What this task involves
Reproduce the lines of the material word for word, starting with the line that contains "This screenshot has width=199, height=155." and continuing up to and including the last line.

Raw records
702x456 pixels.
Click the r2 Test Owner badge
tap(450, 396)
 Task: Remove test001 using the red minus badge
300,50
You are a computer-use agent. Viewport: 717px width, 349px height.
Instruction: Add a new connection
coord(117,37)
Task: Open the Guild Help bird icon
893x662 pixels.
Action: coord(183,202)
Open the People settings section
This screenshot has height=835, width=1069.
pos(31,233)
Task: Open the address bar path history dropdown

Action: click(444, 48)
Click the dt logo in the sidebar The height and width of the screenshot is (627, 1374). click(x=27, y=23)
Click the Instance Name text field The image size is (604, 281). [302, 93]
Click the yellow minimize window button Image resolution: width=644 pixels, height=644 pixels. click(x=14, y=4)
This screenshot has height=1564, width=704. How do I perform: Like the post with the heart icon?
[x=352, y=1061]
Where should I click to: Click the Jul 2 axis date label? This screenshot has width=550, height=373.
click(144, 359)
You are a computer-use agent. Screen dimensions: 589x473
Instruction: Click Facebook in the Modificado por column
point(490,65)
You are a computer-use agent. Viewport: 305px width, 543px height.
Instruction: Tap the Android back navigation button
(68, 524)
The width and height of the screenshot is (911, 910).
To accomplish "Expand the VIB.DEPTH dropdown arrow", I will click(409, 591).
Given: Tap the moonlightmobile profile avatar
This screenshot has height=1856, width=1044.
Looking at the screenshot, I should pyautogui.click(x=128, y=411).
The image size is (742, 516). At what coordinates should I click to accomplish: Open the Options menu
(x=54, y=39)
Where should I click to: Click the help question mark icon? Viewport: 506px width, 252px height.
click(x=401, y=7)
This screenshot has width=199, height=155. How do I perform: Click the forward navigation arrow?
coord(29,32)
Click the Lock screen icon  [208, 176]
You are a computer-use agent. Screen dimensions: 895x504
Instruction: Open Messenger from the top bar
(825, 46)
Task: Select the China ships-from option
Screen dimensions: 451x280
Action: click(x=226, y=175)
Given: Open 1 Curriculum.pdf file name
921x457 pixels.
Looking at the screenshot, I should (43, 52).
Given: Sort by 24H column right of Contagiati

Finished exercise
This screenshot has width=199, height=155. How do I perform: Click the forward navigation arrow?
coord(29,32)
Click the Lock screen icon  [208, 176]
You are a computer-use agent. Screen dimensions: 895x504
Instruction: Open Messenger from the top bar
(825, 46)
Task: Select the China ships-from option
Screen dimensions: 451x280
Action: click(x=226, y=175)
Given: Open 1 Curriculum.pdf file name
921x457 pixels.
Looking at the screenshot, I should (43, 52).
Given: Sort by 24H column right of Contagiati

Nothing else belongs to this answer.